* [To do] After locating the line that contains "Buffers, zuignappen (74, 322)" in the material below, copy that line and each one following it, exactly, up to the last line. Pictures stay out.

* [Task input]
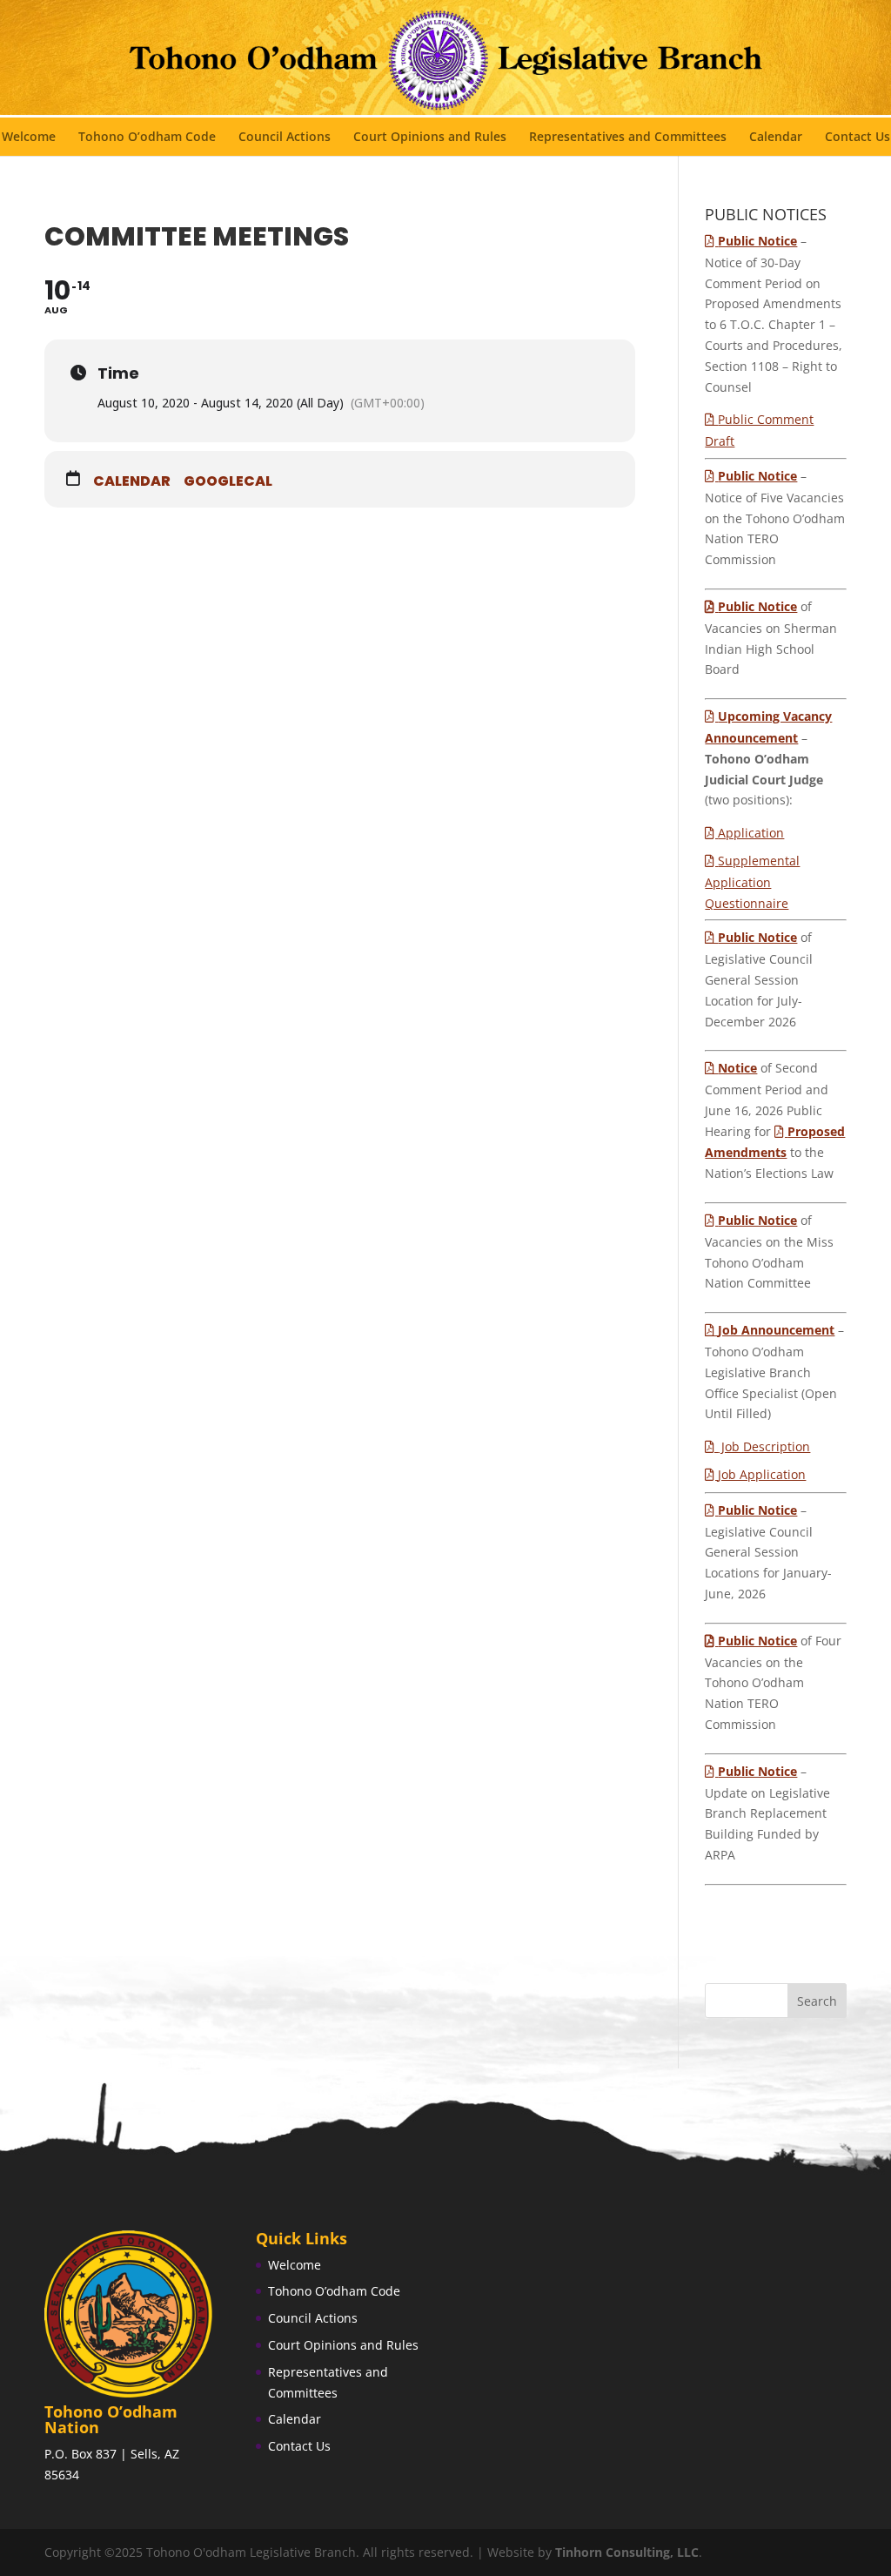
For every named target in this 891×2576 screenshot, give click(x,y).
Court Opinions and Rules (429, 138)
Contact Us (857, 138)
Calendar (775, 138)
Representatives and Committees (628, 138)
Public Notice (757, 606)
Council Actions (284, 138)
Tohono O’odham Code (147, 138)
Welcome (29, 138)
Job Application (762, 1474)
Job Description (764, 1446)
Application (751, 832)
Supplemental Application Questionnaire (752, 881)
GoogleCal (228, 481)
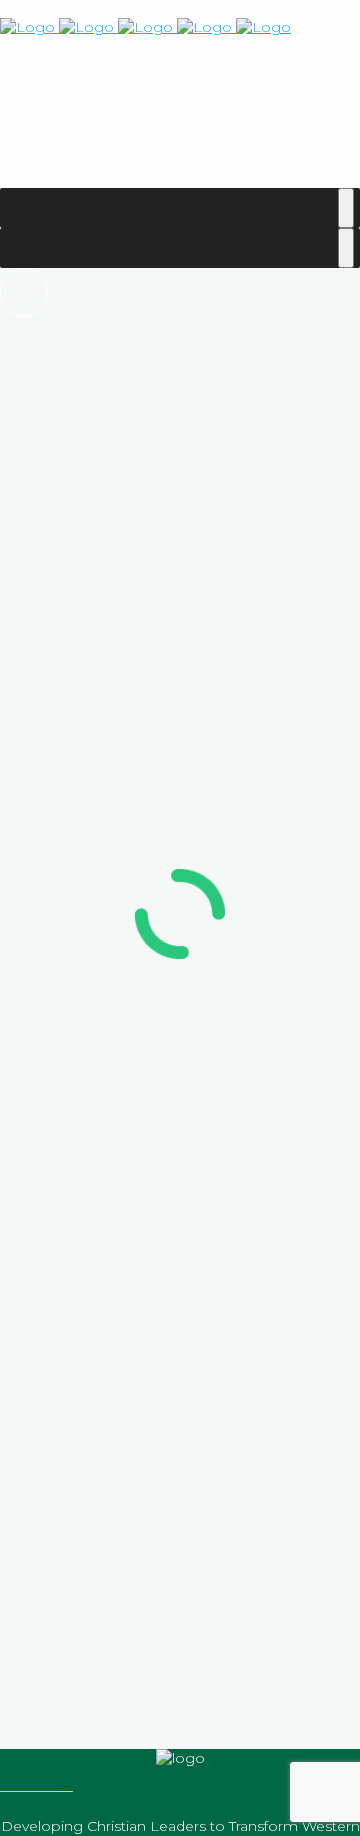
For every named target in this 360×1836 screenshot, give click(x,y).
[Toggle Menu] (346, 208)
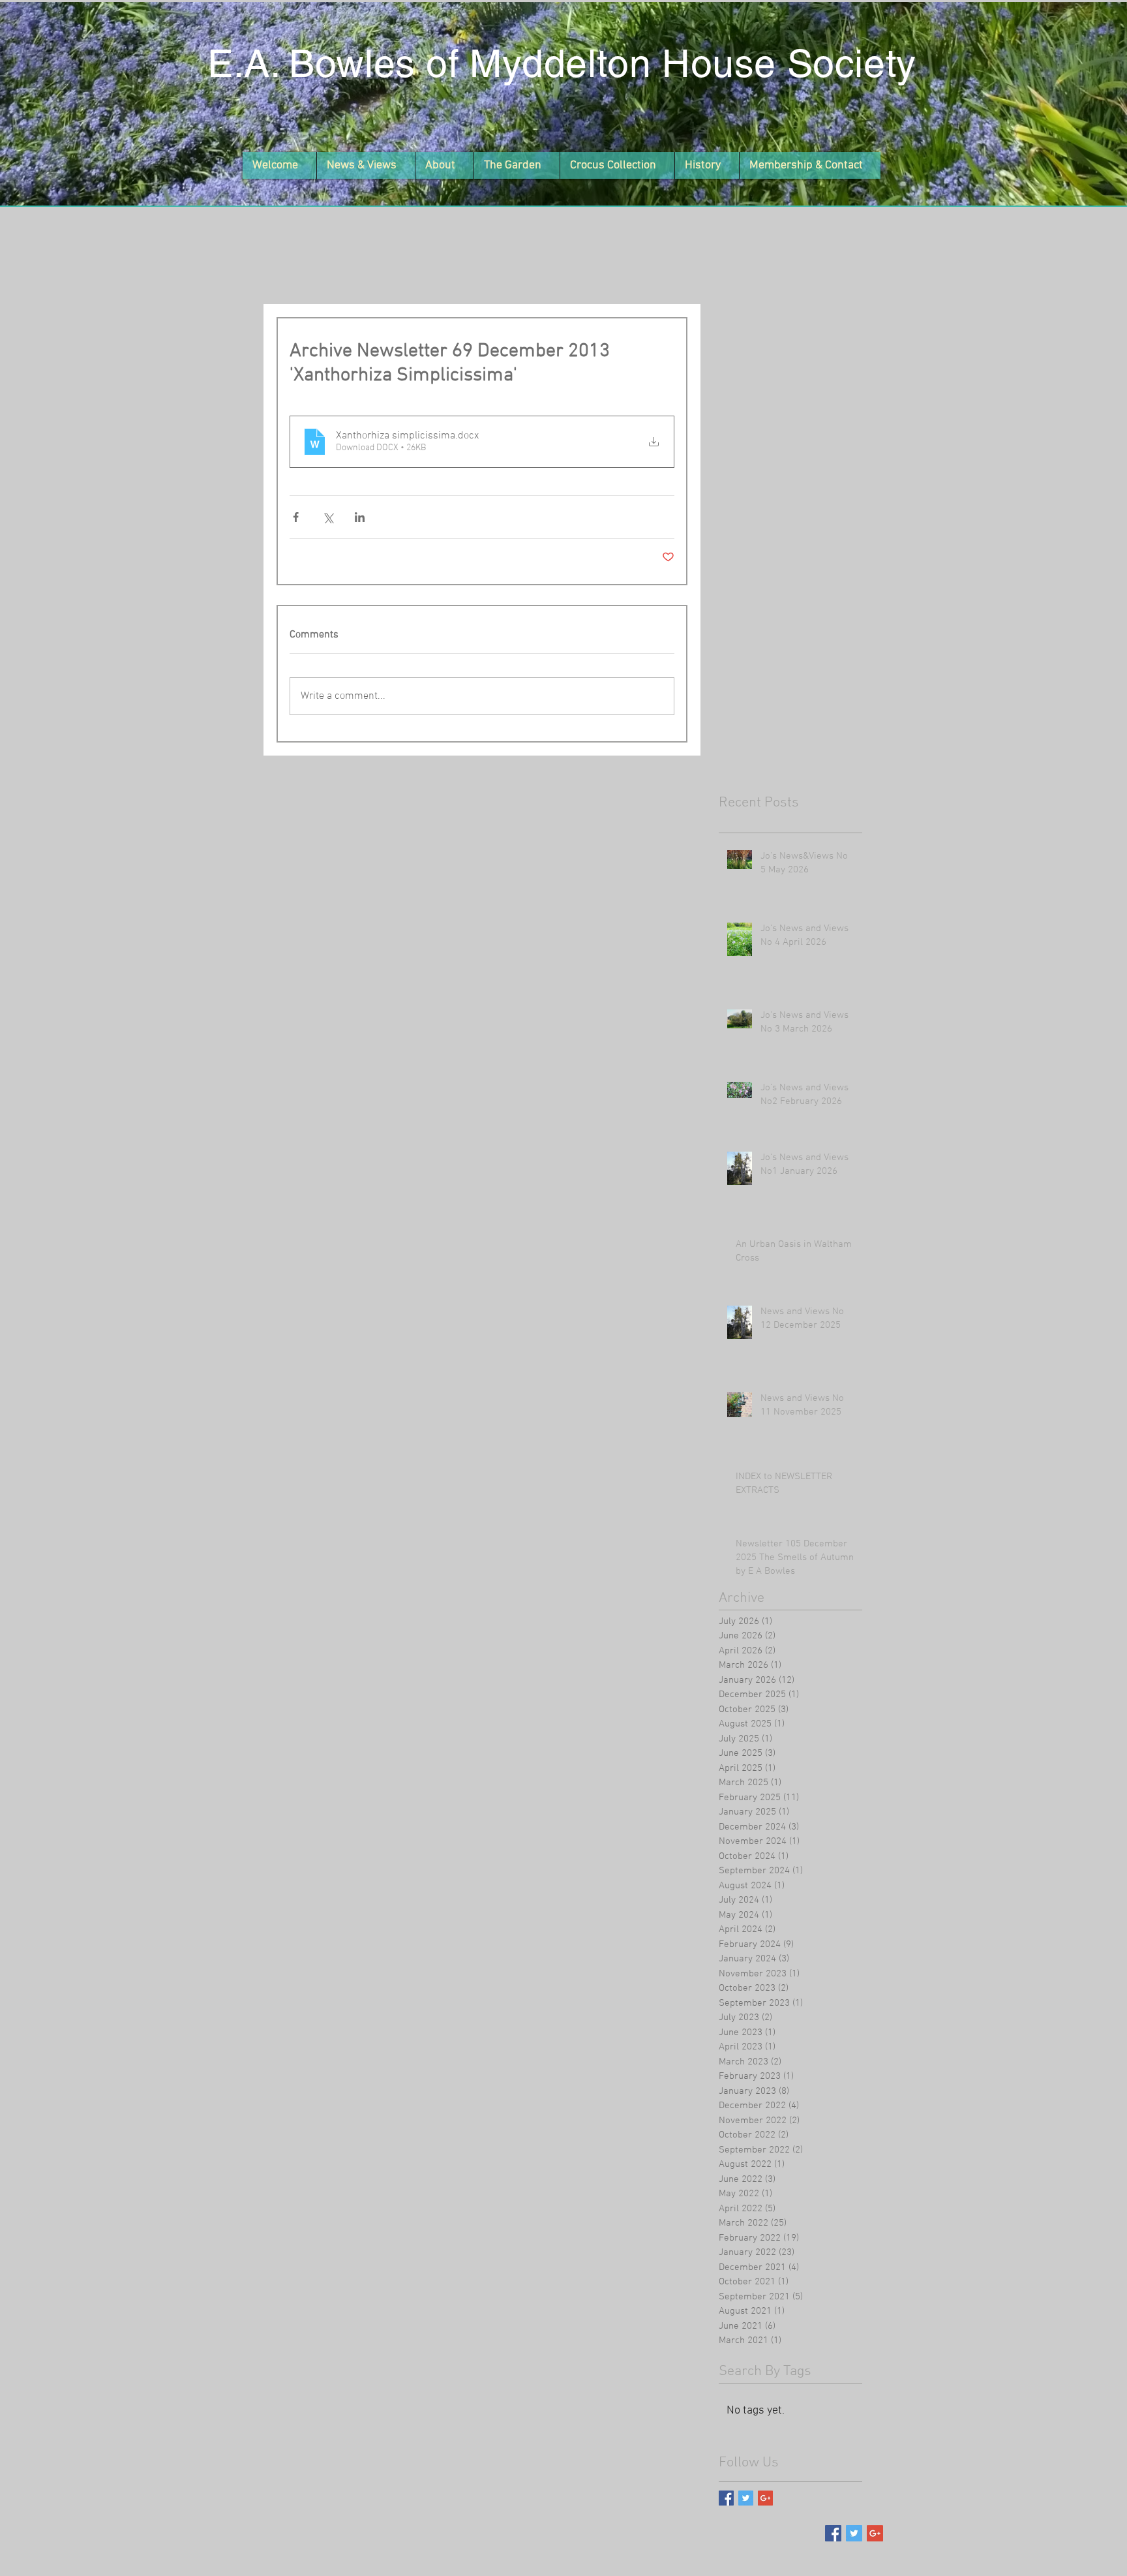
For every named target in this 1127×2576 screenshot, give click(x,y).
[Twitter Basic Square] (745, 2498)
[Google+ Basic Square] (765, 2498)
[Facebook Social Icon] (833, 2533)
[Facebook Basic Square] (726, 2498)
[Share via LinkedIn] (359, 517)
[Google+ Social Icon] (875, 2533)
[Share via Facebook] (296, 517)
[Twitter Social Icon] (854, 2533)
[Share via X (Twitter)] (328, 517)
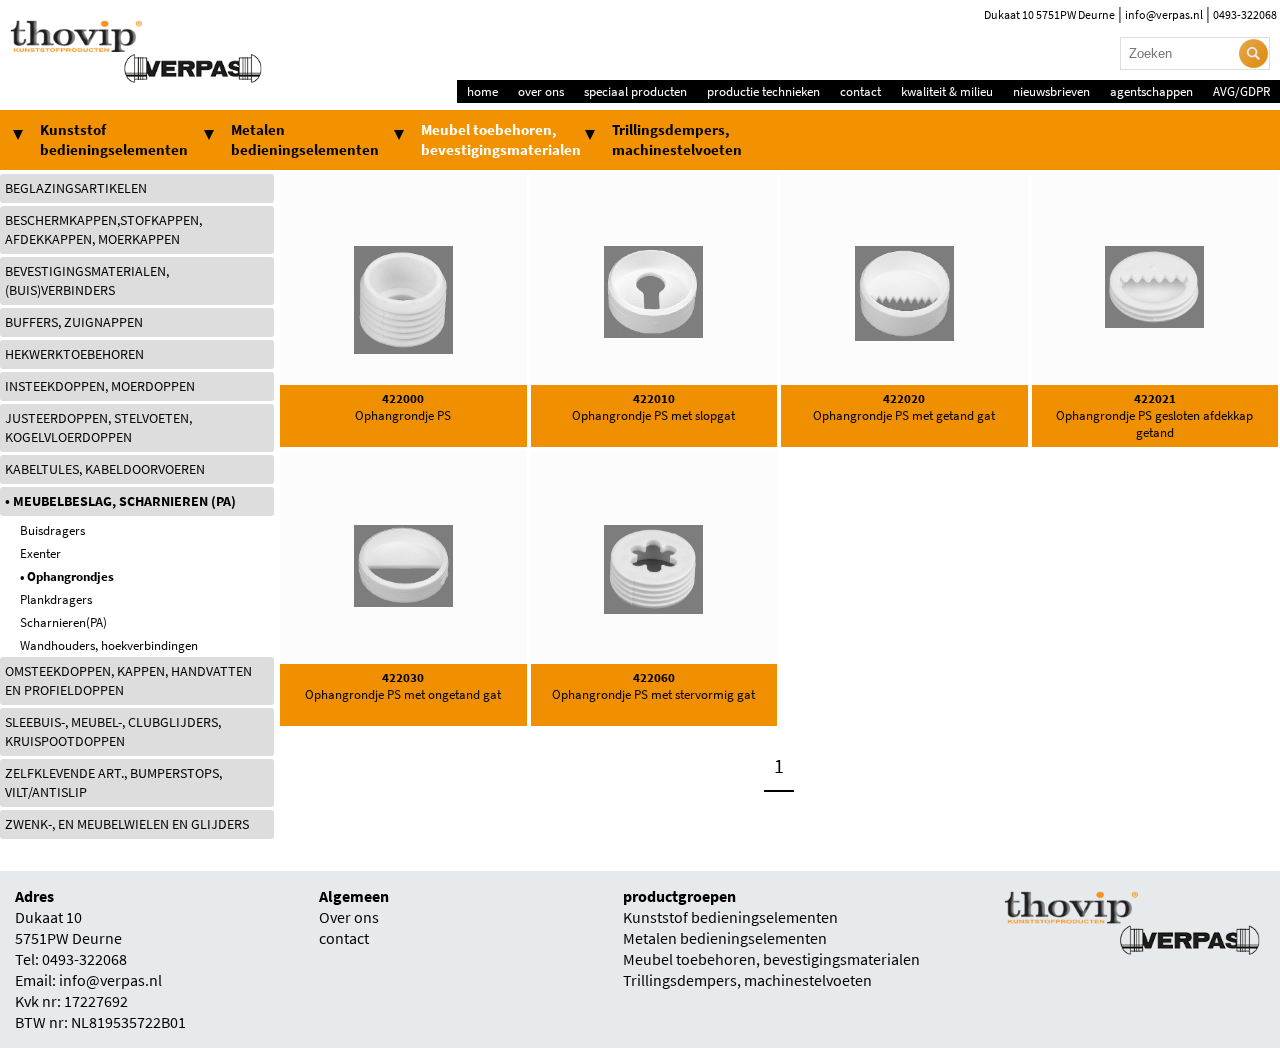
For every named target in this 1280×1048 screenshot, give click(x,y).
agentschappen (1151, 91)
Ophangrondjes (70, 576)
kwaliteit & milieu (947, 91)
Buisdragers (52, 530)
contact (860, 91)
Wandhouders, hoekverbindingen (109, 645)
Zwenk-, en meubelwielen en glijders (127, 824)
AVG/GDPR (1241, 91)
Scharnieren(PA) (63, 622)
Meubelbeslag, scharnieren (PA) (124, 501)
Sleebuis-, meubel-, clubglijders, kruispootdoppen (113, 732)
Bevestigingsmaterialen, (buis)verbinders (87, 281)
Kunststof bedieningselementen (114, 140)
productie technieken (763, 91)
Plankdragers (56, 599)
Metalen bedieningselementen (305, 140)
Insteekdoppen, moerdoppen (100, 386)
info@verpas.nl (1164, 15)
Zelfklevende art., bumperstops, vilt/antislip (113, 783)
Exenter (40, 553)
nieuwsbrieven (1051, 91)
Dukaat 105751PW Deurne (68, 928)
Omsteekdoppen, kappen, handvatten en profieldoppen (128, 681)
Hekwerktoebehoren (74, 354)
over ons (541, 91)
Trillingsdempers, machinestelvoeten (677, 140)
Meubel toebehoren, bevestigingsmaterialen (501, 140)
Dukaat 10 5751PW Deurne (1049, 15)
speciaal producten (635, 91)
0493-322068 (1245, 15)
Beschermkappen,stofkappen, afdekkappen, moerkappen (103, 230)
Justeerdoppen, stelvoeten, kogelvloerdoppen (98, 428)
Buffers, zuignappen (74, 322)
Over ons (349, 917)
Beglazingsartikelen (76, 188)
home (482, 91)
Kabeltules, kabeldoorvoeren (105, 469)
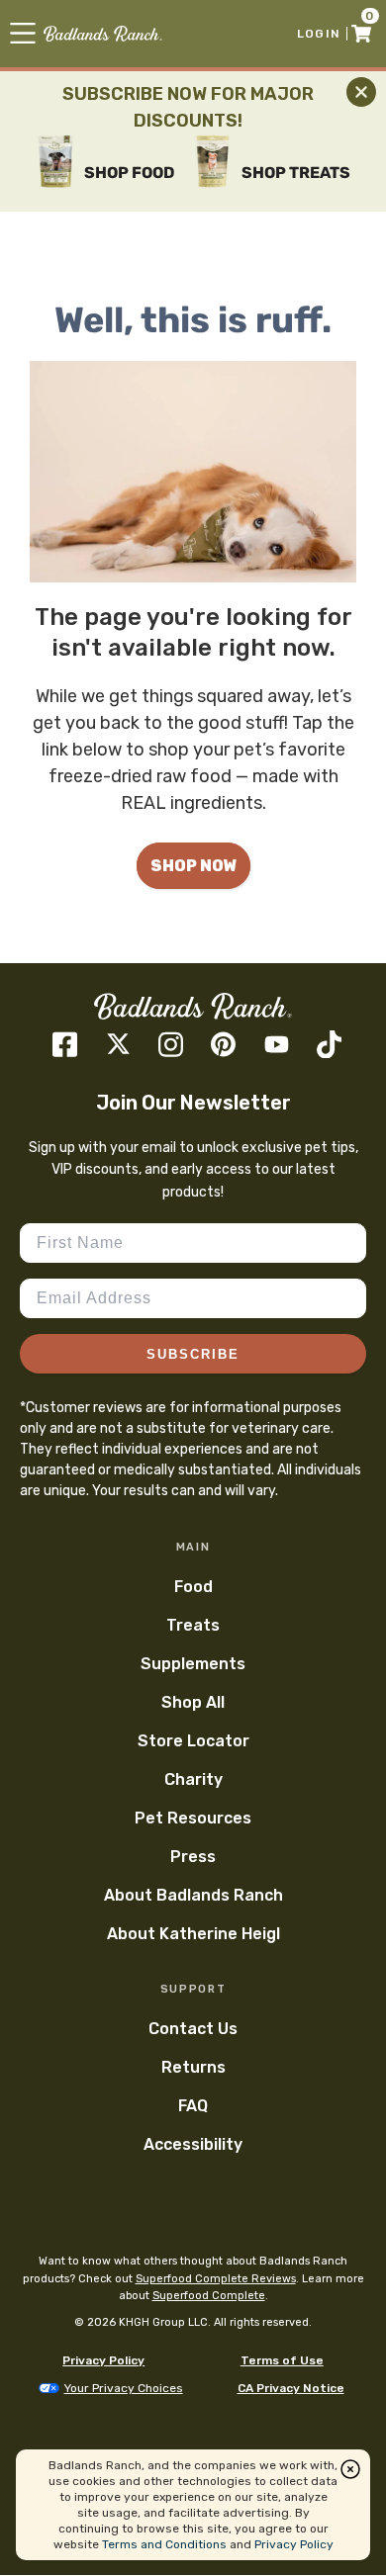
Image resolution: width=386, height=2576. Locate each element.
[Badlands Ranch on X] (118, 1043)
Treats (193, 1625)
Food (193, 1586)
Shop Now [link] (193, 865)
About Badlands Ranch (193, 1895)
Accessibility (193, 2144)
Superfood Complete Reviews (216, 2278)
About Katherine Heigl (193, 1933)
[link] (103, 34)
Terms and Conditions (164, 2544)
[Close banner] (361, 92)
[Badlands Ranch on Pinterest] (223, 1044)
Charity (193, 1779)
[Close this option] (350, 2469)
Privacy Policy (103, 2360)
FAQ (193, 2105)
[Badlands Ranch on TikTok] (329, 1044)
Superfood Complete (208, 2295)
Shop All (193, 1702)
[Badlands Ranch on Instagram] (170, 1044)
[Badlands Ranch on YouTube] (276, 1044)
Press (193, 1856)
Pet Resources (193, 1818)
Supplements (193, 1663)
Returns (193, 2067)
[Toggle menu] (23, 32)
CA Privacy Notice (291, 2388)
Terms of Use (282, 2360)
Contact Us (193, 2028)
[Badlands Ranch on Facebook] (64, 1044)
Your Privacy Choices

* [Exercise solution]
Buffers, zuignappen (74, 322)
Over ons (349, 917)
Beglazingsartikelen (76, 188)
home (482, 91)
Kabeltules, kabeldoorvoeren (105, 469)
Image resolution: width=386, height=2576. Locate each element.
[Badlands Ranch on X] (118, 1043)
Treats (193, 1625)
Food (193, 1586)
Shop Now [link] (193, 865)
About Badlands Ranch (193, 1895)
Accessibility (193, 2144)
Superfood Complete Reviews (216, 2278)
About Katherine Heigl (193, 1933)
[link] (103, 34)
Terms and Conditions (164, 2544)
[Close banner] (361, 92)
[Badlands Ranch on Pinterest] (223, 1044)
Charity (193, 1779)
[Close this option] (350, 2469)
Privacy Policy (103, 2360)
FAQ (193, 2105)
[Badlands Ranch on TikTok] (329, 1044)
Superfood Complete (208, 2295)
Shop All (193, 1702)
[Badlands Ranch on Instagram] (170, 1044)
[Badlands Ranch on YouTube] (276, 1044)
Press (193, 1856)
Pet Resources (193, 1818)
Supplements (193, 1663)
Returns (193, 2067)
[Toggle menu] (23, 32)
CA Privacy Notice (291, 2388)
Terms of Use (282, 2360)
Contact Us (193, 2028)
[Badlands Ranch on Facebook] (64, 1044)
Your Privacy Choices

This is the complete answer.